* Reading passage:
## Begin

Who needs that, though? The fans love you, and as for the general crowd, who cares?
I don’t need that, but it would be nice to just not need to worry about money anymore, and to reach more people, in a nice way. I’m sure it has a lot of downsides, but financial security must be good.

Many musicians now blame online streaming services for killing the opportunity of actually making a living with music. On the other hand, the industry experts claim that the trend is changing and people are actually starting to pay for music… Vinyl has made a comeback, too. Looks like you think this is not helping at all.
I don’t see how they pay for it. Most people use Spotify and so on, and nobody gets paid for Spotify. The only people who get paid for Spotify are the shareholders, musicians don’t get anything.

Well, they say online streaming services have algorithms that recommend exactly what fits the user’s taste… They mimic the way people shared music before this «revolution», and this provides more exposure to the bands and works like an additional distribution channel, especially for alternative music. So it could be a way to make more fans, and some claim that streaming actually makes people buy music eventually. Although it can turn into something Orwellian and they would just try to keep us on a diet of pop music instead…
Monopoly!

«CAN YOU BELIEVE IT’S THE SCANDINAVIAN PEOPLE WHO MADE SPOTIFY?»

Although they are not making money now. Spotify itself doesn’t make profit, it goes straight to the record labels, while streaming services concentrate on building a customer base and recommendation algorithms.
So they are losing money?

At least they are not making much.
Great! Can you believe it’s the Scandinavian people who made it? I thought they were nice!

Russia is behind this trend with streaming services anyway. And if it’s not streaming, then it’s getting music from pirates, which is even worse. And now it’s all online and… who’s even profiting from it now?

## End

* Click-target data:
## Begin

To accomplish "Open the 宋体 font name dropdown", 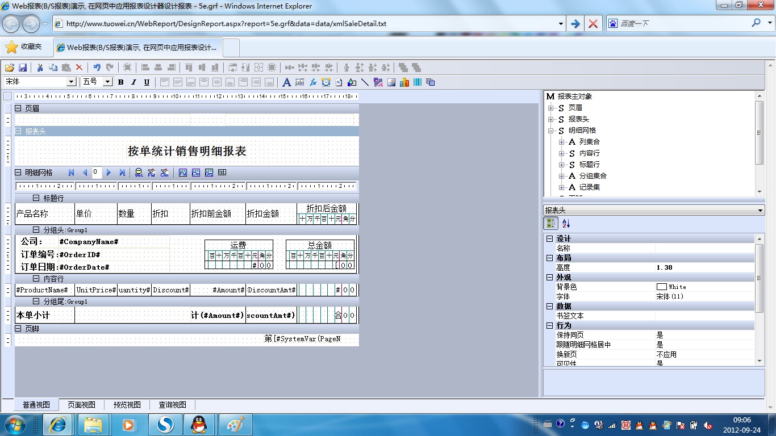I will pyautogui.click(x=72, y=82).
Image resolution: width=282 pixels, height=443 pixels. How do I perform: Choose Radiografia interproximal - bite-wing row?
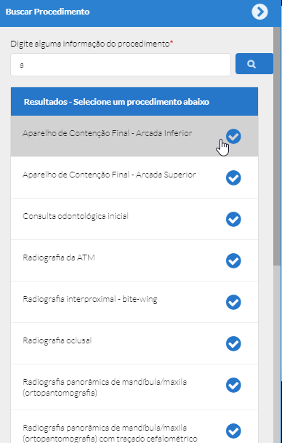click(x=134, y=302)
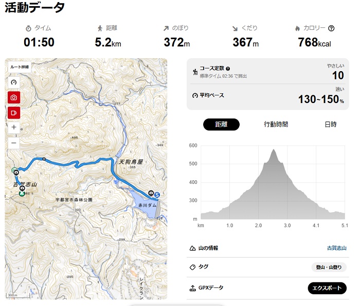Click the small waypoint dot on route
Screen dimensions: 360x306
click(x=44, y=159)
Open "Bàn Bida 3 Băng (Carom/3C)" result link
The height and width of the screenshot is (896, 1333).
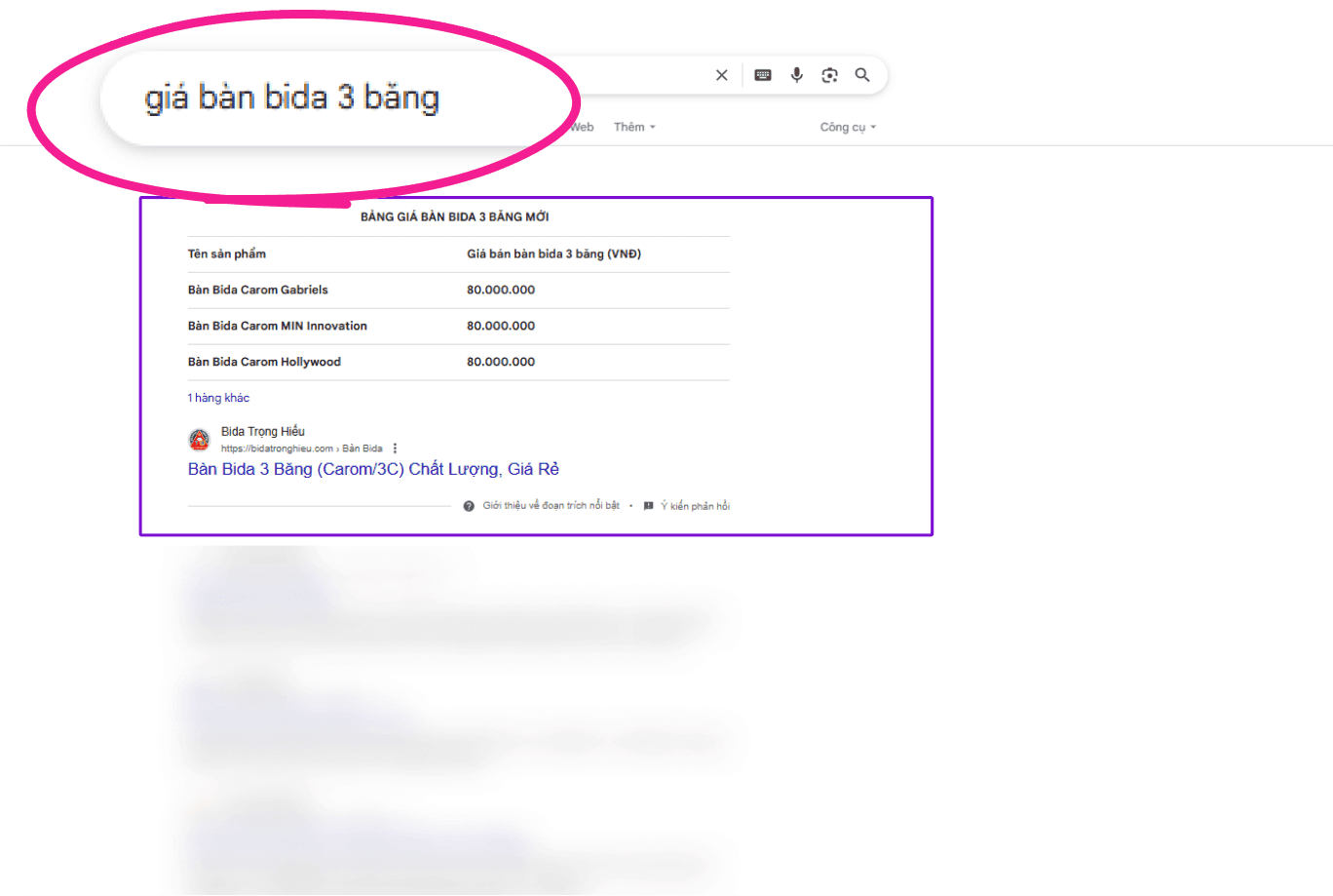(373, 469)
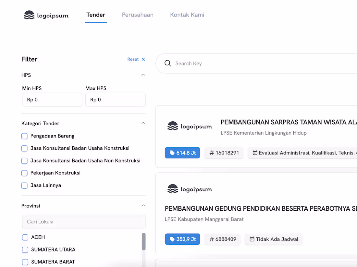Viewport: 357px width, 267px height.
Task: Click the Reset filter link
Action: point(133,59)
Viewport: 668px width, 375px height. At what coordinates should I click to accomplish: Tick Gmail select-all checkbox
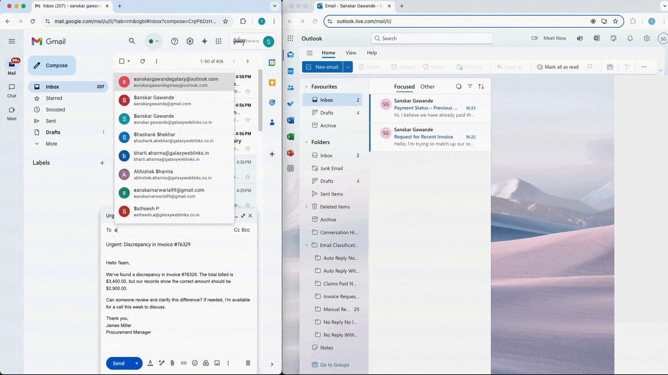pos(122,61)
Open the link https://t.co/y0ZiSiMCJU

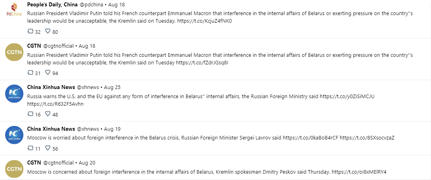pos(347,97)
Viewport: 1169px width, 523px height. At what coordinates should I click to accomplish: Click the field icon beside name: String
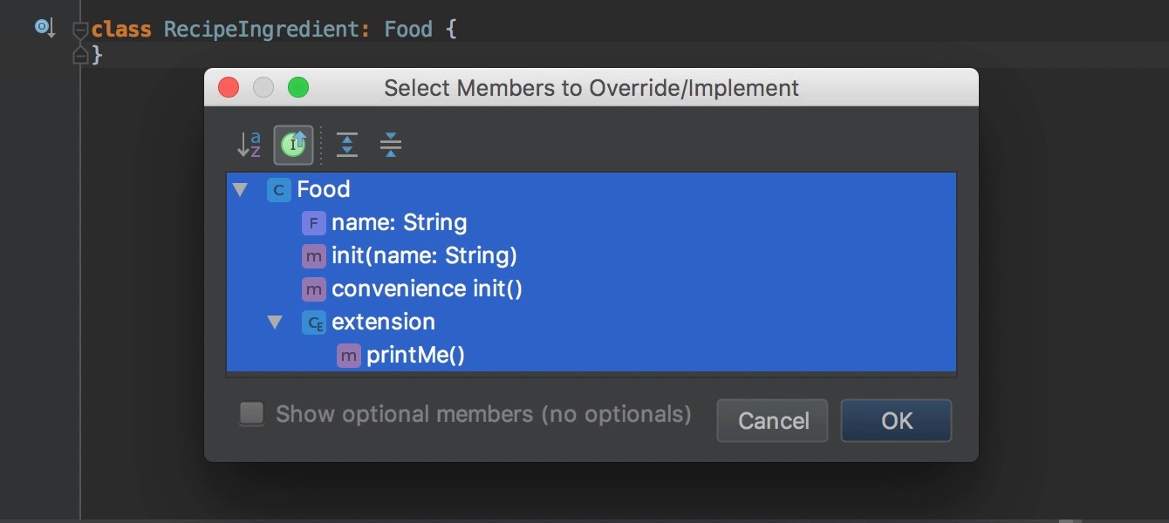312,223
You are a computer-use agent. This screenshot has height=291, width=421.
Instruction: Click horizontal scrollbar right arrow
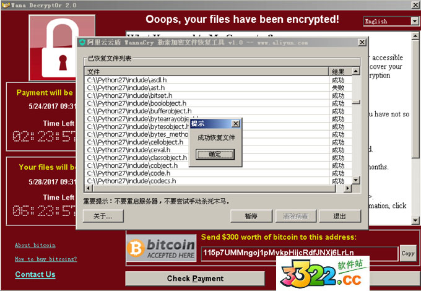pyautogui.click(x=347, y=188)
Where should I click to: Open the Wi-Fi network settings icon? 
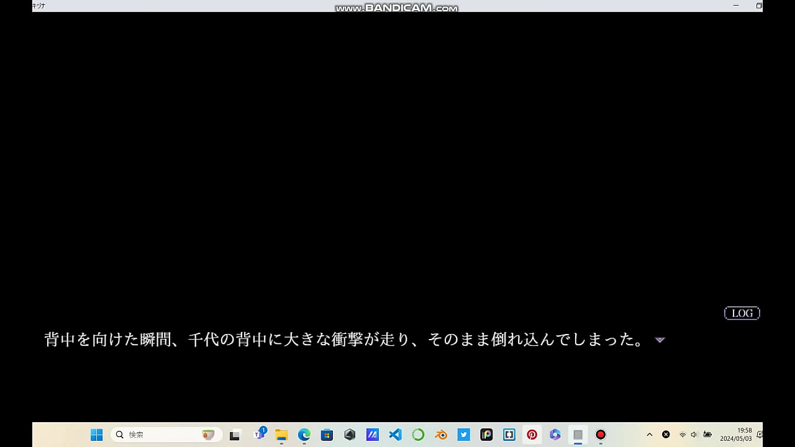click(x=683, y=435)
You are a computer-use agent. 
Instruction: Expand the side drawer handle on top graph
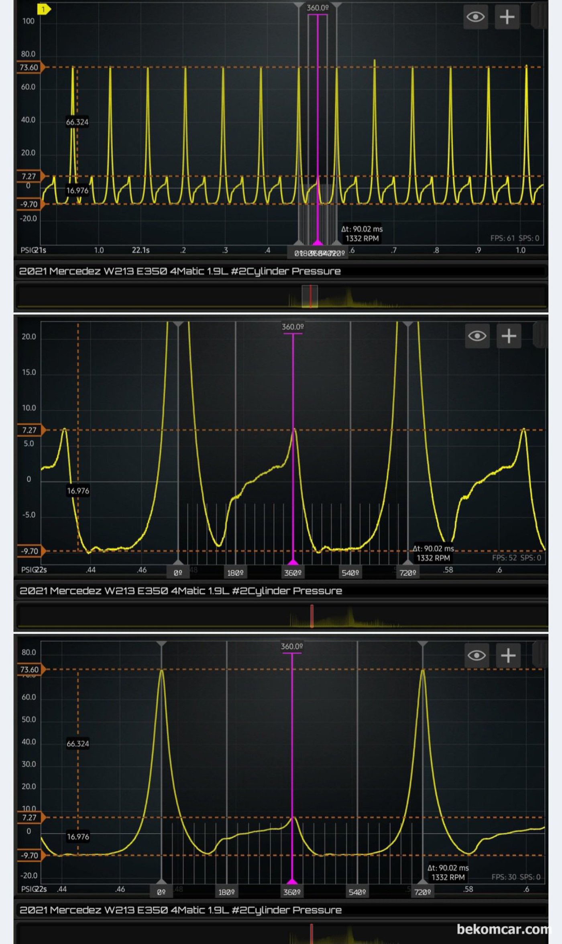pos(539,17)
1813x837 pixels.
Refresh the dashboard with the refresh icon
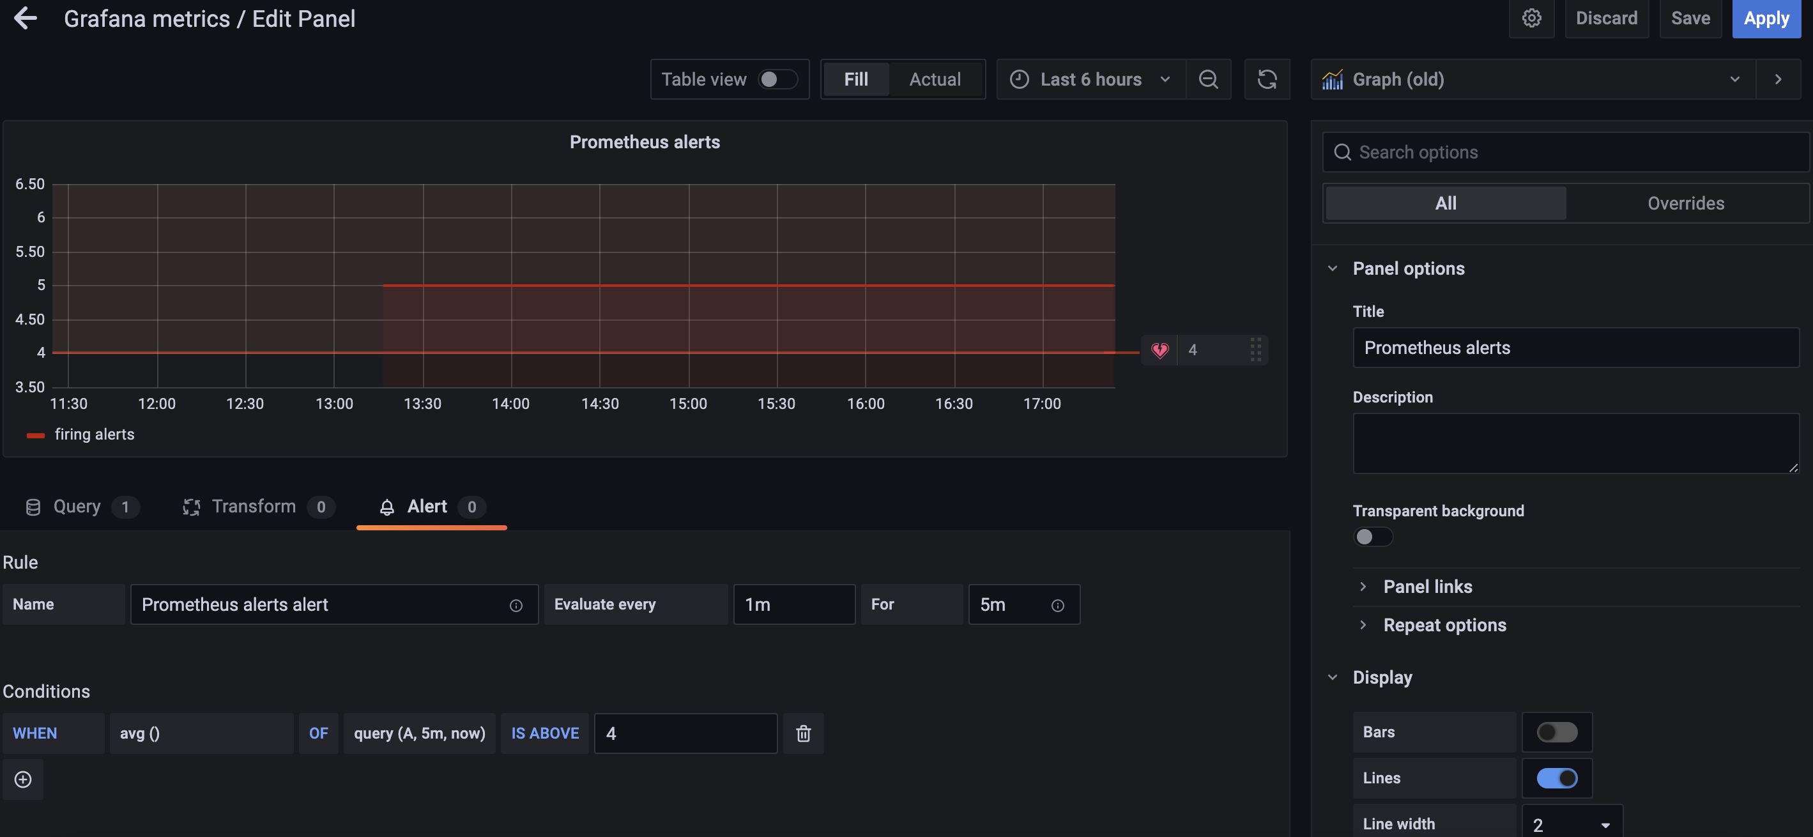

## End

* Written exercise 1: In the interview about music streaming, who does the speaker say are the only people who get paid for Spotify?
* Written exercise 2: Reproduce the part of the interview about music streaming starting with "Although they are" and going on through "are losing money?".
* Written exercise 3: Write the next part of the interview about music streaming, following on from its final line.

* Expected output 1: The shareholders.

* Expected output 2:
Although they are not making money now. Spotify itself doesn’t make profit, it goes straight to the record labels, while streaming services concentrate on building a customer base and recommendation algorithms.
So they are losing money?

* Expected output 3:
I don’t think anybody’s profiting, I think their idea is that there should be no profit. Do they think it costs nothing to make it?

So nice of them.
I don’t think the system in Russia is honest. It’s just, well, it is what it is. What can you do?

You say you have a lot of things going on with you personally, but don’t really share it and it gets reflected in the music instead… The promo for the new album says: «Anathema returns with darkest material to date on new album ‘The Optimist'». Easy to assume that it would be somehow related to what’s going on in the world, with it getting stranger and more scary each day, and not about the internal things…
No, it’s not about what’s going on in the world. I mean, those things affect you on the personal level, but it’s not a political album.

Not even about the political things, just with the world currently getting «darker». I thought it would be about the darkness outside, but you actually talk about the darkness within.
To be honest, the last two years… It’s been a tough time, and that’s why most of the stuff I wrote on the album is dark piano-based music, that was the material that I had. I don’t know what’s going to happen in future, but that’s what I had over the last two years. Let’s see how the next album turns out…

«IF PEOPLE GIVE ME SHIT ONLINE, THAT MAKES ME LAUGH».

How long did it take to create «The Optimist»?
It took was most of 2016, particularly from about April until… It started in December, but the writing process didn’t really finish until the very last day. So, 10 months.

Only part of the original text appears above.